WHAT YOU WILL DO » Extract all of the records below and reproduce each line verbatim, without changing any character.

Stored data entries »

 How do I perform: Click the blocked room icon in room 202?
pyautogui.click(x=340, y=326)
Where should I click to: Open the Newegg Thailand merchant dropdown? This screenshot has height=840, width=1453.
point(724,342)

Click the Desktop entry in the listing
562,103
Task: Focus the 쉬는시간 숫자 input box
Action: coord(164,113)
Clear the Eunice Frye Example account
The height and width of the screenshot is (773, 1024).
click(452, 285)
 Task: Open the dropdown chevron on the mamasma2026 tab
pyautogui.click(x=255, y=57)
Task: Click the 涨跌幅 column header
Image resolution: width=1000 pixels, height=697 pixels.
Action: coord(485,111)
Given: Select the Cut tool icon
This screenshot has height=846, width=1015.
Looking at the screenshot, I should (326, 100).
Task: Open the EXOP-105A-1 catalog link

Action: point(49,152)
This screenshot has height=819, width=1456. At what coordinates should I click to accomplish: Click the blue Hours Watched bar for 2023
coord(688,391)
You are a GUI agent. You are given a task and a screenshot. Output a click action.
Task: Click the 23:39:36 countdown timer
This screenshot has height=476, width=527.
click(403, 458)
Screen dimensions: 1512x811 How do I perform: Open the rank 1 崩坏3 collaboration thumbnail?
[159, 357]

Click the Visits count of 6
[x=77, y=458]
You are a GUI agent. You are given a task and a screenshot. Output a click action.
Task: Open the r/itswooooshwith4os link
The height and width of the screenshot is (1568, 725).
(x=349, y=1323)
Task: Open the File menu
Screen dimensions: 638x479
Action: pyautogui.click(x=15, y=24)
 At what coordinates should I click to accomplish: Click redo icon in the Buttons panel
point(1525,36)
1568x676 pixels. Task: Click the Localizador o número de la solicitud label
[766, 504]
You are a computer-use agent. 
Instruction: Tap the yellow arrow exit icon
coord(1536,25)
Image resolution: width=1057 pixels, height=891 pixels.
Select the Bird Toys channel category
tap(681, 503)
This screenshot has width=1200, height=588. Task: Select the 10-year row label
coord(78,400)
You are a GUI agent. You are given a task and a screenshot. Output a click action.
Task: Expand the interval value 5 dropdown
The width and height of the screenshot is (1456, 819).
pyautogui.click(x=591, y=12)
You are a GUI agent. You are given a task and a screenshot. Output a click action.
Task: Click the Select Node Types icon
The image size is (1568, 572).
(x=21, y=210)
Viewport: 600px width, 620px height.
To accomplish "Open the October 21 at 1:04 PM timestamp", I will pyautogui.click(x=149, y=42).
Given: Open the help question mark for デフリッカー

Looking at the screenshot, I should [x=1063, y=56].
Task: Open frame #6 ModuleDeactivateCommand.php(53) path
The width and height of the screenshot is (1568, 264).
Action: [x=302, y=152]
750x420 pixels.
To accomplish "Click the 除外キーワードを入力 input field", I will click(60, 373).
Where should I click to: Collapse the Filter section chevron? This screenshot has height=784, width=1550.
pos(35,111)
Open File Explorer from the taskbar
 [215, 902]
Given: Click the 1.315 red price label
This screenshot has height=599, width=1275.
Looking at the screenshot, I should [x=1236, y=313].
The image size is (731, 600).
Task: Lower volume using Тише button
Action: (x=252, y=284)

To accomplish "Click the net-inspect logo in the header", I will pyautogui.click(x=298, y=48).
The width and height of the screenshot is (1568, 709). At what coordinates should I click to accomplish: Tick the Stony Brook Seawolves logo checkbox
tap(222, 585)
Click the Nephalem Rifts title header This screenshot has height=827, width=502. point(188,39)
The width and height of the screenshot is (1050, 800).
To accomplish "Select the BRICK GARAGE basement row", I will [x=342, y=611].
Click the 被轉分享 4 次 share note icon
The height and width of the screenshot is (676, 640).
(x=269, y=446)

ANSWER TO THIS PROBLEM »
 How do I perform: Click the blocked room icon in room 202?
pyautogui.click(x=340, y=326)
Where should I click to: Open the Newegg Thailand merchant dropdown? This screenshot has height=840, width=1453.
point(724,342)

Click the Desktop entry in the listing
562,103
Task: Focus the 쉬는시간 숫자 input box
Action: coord(164,113)
Clear the Eunice Frye Example account
The height and width of the screenshot is (773, 1024).
click(452, 285)
 Task: Open the dropdown chevron on the mamasma2026 tab
pyautogui.click(x=255, y=57)
Task: Click the 涨跌幅 column header
Image resolution: width=1000 pixels, height=697 pixels.
Action: coord(485,111)
Given: Select the Cut tool icon
This screenshot has height=846, width=1015.
Looking at the screenshot, I should (326, 100).
Task: Open the EXOP-105A-1 catalog link

Action: point(49,152)
This screenshot has height=819, width=1456. At what coordinates should I click to accomplish: Click the blue Hours Watched bar for 2023
coord(688,391)
You are a GUI agent. You are given a task and a screenshot. Output a click action.
Task: Click the 23:39:36 countdown timer
This screenshot has height=476, width=527.
click(403, 458)
Screen dimensions: 1512x811 How do I perform: Open the rank 1 崩坏3 collaboration thumbnail?
[159, 357]

Click the Visits count of 6
[x=77, y=458]
You are a GUI agent. You are given a task and a screenshot. Output a click action.
Task: Open the r/itswooooshwith4os link
The height and width of the screenshot is (1568, 725).
(x=349, y=1323)
Task: Open the File menu
Screen dimensions: 638x479
Action: pyautogui.click(x=15, y=24)
 At what coordinates should I click to accomplish: Click redo icon in the Buttons panel
point(1525,36)
1568x676 pixels. Task: Click the Localizador o número de la solicitud label
[766, 504]
You are a computer-use agent. 
Instruction: Tap the yellow arrow exit icon
coord(1536,25)
Image resolution: width=1057 pixels, height=891 pixels.
Select the Bird Toys channel category
tap(681, 503)
This screenshot has width=1200, height=588. Task: Select the 10-year row label
coord(78,400)
You are a GUI agent. You are given a task and a screenshot. Output a click action.
Task: Expand the interval value 5 dropdown
The width and height of the screenshot is (1456, 819).
pyautogui.click(x=591, y=12)
You are a GUI agent. You are given a task and a screenshot. Output a click action.
Task: Click the Select Node Types icon
The image size is (1568, 572).
(x=21, y=210)
Viewport: 600px width, 620px height.
To accomplish "Open the October 21 at 1:04 PM timestamp", I will pyautogui.click(x=149, y=42).
Given: Open the help question mark for デフリッカー

Looking at the screenshot, I should [x=1063, y=56].
Task: Open frame #6 ModuleDeactivateCommand.php(53) path
The width and height of the screenshot is (1568, 264).
Action: [x=302, y=152]
750x420 pixels.
To accomplish "Click the 除外キーワードを入力 input field", I will click(60, 373).
Where should I click to: Collapse the Filter section chevron? This screenshot has height=784, width=1550.
pos(35,111)
Open File Explorer from the taskbar
 [215, 902]
Given: Click the 1.315 red price label
This screenshot has height=599, width=1275.
Looking at the screenshot, I should [x=1236, y=313].
The image size is (731, 600).
Task: Lower volume using Тише button
Action: (x=252, y=284)

To accomplish "Click the net-inspect logo in the header", I will pyautogui.click(x=298, y=48).
The width and height of the screenshot is (1568, 709). At what coordinates should I click to accomplish: Tick the Stony Brook Seawolves logo checkbox
tap(222, 585)
Click the Nephalem Rifts title header This screenshot has height=827, width=502. point(188,39)
The width and height of the screenshot is (1050, 800).
To accomplish "Select the BRICK GARAGE basement row", I will [x=342, y=611].
Click the 被轉分享 4 次 share note icon
The height and width of the screenshot is (676, 640).
(x=269, y=446)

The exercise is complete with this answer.